Não tinha reparado em seu jeito. Era baixinha, talvez mais que Clara, cabelos escuros, estilo mignon. Seus olhos escuros davam um charme maior do que se fossem verdes. Ela observava o ambiente enquanto esperava o açúcar com um potinho na mão.

-Perdão, mas o que faz aqui no escuro? O céu está tão lindo lá fora
-Decepção, coisas da vida.

Ela riu abaixando a cabeça. Um risinho sem graça. Seu olho virara um mar. Olhou bem a fundo de meus olhos.

-Desculpe, não pude evitar. A vida é, realmente, estranha. E o açúcar?

Entreguei-a o que havia pedido. Ela foi embora, e, ao virar o corredor, deu um tchauzinho em sinal de agradecimento, olhando bem em meus olhos, com os olhos ainda encharcados. Ela tinha algo de Clara.

Acontece.

quarta-feira, 30 de dezembro de 2009

Obrigada, caro Vinicius

Não era amor, era fogo. Não era amor, eram dois celulares desligados. Não era amor, era brincadeira de criança. Uma hora tudo acaba, tudo muda. No entanto, ninguém nunca pensa que possa acontecer com si próprio. O término é terrível, ‘são demais os perigos dessa vida pra quem tem paixão’.

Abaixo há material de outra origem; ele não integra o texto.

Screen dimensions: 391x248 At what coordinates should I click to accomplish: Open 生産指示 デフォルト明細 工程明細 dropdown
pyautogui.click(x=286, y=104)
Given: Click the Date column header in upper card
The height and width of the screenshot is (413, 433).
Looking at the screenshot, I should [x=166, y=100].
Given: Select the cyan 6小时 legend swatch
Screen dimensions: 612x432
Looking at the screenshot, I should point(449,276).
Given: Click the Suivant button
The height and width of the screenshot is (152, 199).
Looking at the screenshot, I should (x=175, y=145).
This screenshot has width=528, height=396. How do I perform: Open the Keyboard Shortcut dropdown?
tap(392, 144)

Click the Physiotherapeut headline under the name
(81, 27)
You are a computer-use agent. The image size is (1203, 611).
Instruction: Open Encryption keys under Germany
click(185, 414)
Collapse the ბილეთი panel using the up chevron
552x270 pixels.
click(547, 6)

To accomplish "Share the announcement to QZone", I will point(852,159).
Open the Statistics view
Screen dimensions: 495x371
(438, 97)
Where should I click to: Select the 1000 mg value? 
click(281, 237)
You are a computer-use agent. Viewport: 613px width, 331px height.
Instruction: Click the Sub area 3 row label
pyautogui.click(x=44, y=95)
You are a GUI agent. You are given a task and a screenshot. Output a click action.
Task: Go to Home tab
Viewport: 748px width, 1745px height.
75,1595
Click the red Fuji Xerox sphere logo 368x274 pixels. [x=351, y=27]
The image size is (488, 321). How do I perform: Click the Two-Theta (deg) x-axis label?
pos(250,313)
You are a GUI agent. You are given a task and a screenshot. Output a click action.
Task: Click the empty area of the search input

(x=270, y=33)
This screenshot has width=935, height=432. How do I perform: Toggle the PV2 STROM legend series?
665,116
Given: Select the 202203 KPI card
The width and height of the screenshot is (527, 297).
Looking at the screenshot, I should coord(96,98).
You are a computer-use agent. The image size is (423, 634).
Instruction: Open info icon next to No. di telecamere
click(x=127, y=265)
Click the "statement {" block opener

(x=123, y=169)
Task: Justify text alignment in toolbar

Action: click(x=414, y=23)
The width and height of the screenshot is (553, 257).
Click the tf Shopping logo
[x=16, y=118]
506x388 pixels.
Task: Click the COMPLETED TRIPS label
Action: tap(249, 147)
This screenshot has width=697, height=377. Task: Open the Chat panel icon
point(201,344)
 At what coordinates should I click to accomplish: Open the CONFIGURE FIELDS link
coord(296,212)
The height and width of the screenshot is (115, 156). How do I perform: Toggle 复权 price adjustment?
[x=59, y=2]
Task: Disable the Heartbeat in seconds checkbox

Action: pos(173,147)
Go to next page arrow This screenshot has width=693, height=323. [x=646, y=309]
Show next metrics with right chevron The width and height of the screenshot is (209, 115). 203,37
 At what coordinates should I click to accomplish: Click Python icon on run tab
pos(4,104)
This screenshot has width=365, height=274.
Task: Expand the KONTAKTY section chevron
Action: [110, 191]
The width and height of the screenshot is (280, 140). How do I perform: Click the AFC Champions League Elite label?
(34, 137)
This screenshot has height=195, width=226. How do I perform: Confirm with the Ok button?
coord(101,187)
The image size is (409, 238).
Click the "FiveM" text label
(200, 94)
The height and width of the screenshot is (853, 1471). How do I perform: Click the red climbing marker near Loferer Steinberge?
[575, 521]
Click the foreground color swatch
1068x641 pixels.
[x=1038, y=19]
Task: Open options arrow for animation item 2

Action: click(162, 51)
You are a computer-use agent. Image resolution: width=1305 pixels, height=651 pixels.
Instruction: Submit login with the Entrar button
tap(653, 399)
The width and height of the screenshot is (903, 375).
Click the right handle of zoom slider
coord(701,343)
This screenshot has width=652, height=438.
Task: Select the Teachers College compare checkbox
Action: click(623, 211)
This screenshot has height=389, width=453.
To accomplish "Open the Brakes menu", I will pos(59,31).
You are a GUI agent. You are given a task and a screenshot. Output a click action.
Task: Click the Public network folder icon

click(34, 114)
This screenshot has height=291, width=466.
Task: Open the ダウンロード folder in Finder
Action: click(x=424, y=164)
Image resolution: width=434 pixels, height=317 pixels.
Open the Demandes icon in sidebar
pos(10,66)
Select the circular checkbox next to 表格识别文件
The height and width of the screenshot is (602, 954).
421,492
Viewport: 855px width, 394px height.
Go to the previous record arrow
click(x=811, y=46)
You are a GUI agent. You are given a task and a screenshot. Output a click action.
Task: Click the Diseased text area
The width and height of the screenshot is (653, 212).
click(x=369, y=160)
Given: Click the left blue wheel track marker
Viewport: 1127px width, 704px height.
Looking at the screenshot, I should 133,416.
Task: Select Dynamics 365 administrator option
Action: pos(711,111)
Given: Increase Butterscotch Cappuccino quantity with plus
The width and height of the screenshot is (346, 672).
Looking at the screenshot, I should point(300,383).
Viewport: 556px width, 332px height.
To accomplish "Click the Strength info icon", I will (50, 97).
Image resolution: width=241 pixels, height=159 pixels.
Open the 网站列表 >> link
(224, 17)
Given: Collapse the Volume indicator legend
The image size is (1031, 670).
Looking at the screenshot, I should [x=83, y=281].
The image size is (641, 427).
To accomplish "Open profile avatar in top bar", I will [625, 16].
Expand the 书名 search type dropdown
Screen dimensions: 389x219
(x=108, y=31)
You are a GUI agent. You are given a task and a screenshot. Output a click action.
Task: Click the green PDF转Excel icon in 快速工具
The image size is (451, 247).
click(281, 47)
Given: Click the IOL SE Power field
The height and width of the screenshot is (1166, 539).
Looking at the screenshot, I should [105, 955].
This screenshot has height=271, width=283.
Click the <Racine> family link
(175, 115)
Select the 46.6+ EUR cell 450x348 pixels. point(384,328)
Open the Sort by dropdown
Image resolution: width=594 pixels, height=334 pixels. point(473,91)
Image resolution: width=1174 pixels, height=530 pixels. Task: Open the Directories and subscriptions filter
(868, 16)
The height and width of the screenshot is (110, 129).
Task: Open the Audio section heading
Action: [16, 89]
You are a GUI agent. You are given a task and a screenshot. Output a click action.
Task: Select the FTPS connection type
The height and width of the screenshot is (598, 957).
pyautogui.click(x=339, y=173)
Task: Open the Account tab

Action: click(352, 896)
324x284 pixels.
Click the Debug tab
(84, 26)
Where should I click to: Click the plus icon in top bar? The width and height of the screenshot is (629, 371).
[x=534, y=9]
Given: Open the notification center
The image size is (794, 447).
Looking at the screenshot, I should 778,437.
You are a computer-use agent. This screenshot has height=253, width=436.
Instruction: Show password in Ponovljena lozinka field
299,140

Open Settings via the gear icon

De repente, sem que ninguém perceba, o sopro da rotina chega: quem não se acostuma ao cheiro do outro, a sombra aos hábitos? E essa onda cresce, cresce e vai crescendo. Quando já só se diz o necessário, já era. Desiste. O amor abrandou, a paixão acabou. Não se vê mais a beleza do caminhar da menina de Ipanema, dos fins de tarde no Arpoador, na vista do Cristo Redentor.

Mas como se percebe? E o susto? Uma bela hora se está em casa, contente, assistindo à tevê e almoçando no sofá. Na outra acabou, sumiu, evaporou. Está-se sozinha, está-se livre. Mas não se sente assim. Sente-se mais presa ainda, e mal. ‘De repente, do riso fez-se o pranto’ foi um soco no estômago.

Onde foi parar a beleza do Rio de Janeiro, o canto das maritacas e o balé das gaivotas? Depois do soco vem, além da dor, o enjôo, a falta de apetite. E, então, você, mulher sentimental e orgulhosa, que não admite depender sentimentalmente e psicologicamente de um homem, se tranca em casa. Fica lá, dias e noites, se perguntando o que fez de errado.

Vem o furacão e a tempestade na sua vida. Mas depois da chuva vem o sol e o céu azul. E você está pronta para voar de asa delta novamente, voltar à vida boêmia da Lapa e ser a mais nova ‘Garota de Ipanema’, a ‘coisa mais linda, mais cheia de graça’ que o Rio já teve.